El día que le ordenó visitar a Ondina, el Trasgo dijo:

—Lo haré, tenlo por seguro -y suspiró-. Pero te confieso que ando muy miedoso de que note en mí particularidades extrañas, y acaso ni tan sólo me reconozca. Y aún temo más la presencia de la Dama del Lago, aunque la supongo preocupada en estas fechas con los Icebergs del Norte. De todos modos, haré lo que me dices y en cuanto lo digas.

—Según mis cálculos -dijo Ardid-, la luna aparecerá favorable en la tercera noche a partir de hoy.

—Pues, entonces, iré a ver a Ondina.

Así lo hizo y notó, con angustia, que sus manos temblaban al horadar la profundidad de la tierra, y que ello se producía con más lentitud y trabajo que las veces anteriores. No obstante, al fin sintió la humedad del agua, se dejó resbalar por los túneles del fango y penetró en el verdinegro fondo del Lago.

Ondina estaba coronando de maraubinas un nuevo muchacho. Era rubio, de largos cabellos, y tenía los ojos cerrados. Parecía tener unos doce años. Y Ondina, al descubrir al Trasgo, dijo:

—¿Qué te pasa, Trasgo?

—¿Por qué lo preguntas? -dijo él, tembloroso.

—No sé, parece como si no te distinguiera bien. Estás algo borroso.

—Quizá la luna brilla demasiado -dijo el Trasgo del Sur-. O quizá cruza una barquichuela por la superficie.

—No -dijo ella-, desde que aumenta la desaparición de muchachos las gentes no se atreven a lanzar sus barcas al agua: fíjate cómo las orillas están pobladas de barcas podridas y abandonadas. Sólo algún niño lanza una barca hecha de cañas o de cáscaras de nuez.

—Bien, hermosura. Te veo muy sola. ¿No anda por ahí tu abuela?

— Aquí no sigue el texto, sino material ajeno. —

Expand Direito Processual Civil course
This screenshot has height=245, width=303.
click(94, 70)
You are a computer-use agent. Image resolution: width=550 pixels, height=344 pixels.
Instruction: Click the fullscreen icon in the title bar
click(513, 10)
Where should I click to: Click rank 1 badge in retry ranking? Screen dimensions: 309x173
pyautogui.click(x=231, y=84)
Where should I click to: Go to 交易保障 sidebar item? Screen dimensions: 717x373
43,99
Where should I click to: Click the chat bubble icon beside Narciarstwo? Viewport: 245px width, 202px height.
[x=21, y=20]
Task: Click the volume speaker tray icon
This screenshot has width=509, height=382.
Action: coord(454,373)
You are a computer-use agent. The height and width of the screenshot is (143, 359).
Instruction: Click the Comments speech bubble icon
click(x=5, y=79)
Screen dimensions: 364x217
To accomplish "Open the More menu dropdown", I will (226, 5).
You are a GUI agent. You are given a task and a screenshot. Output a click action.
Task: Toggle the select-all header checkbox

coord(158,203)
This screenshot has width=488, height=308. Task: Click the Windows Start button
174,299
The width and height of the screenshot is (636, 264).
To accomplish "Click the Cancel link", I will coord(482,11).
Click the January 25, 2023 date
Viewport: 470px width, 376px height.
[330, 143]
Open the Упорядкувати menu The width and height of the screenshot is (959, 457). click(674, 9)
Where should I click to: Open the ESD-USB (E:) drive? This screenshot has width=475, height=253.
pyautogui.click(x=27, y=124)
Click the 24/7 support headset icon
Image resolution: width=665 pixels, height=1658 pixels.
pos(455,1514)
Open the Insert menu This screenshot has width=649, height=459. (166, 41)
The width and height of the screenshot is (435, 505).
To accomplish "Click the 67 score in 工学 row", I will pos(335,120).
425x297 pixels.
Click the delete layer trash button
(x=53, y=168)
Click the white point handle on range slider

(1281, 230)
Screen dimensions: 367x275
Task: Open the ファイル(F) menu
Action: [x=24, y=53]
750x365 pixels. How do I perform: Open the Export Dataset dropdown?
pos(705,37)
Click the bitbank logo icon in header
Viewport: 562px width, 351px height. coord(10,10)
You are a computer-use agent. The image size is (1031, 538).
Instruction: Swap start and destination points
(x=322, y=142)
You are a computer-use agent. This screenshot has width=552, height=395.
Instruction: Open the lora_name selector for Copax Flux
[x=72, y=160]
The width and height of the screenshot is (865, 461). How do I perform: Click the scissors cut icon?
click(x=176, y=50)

—No. Tiene mucho trabajo con los témpanos y se ha ido a los fiordos.

—Ah, bien -dijo él un tanto aliviado-. Pues supongo que recuerdas lo que te prometí no hace mucho tiempo.

—No lo recuerdo -dijo ella.

El Trasgo hubo de repetirlo, y ella flotó suavemente sobre su jardín de muchachos, con una estela de burbujas irisadas.

—¡Qué belleza, qué belleza! -dijo-. Es una suerte contar con un amigo como tú, aunque estás algo raro últimamente.

—Pues si estás dispuesta, el momento ha llegado -el Trasgo le ofreció una copa de vidrio azul, que contenía el bebedizo-. Pero no lo bebas -le dijo- hasta que asomes la cabeza fuera del agua, pues en caso contrario te ahogarías como esos necios.

—Eres una pura hermosura -dijo Ondina-. Dime adónde debo ir y quién es él.

—Debes ir por los manantiales secretos, hasta el borde de las estepas, en la dirección Este y conjunción de la Rosa Curvilínea.

—Oh sí, es fácil. Allí hace pocos siglos colocó un manantial mi abuela.

—Pues allí busca el campamento de Gudú Rey.

—Ya sé quién es -dijo Ondina-. No es demasiado hermoso, me parece.

—No lo creas -dijo Trasgo-. A decir de las humanas, está muy bien. Es muy posible que cuando tomes esa forma, te parezca muy apetitoso. Pero de todos modos, aunque no te lo pareciera, conoces el pacto.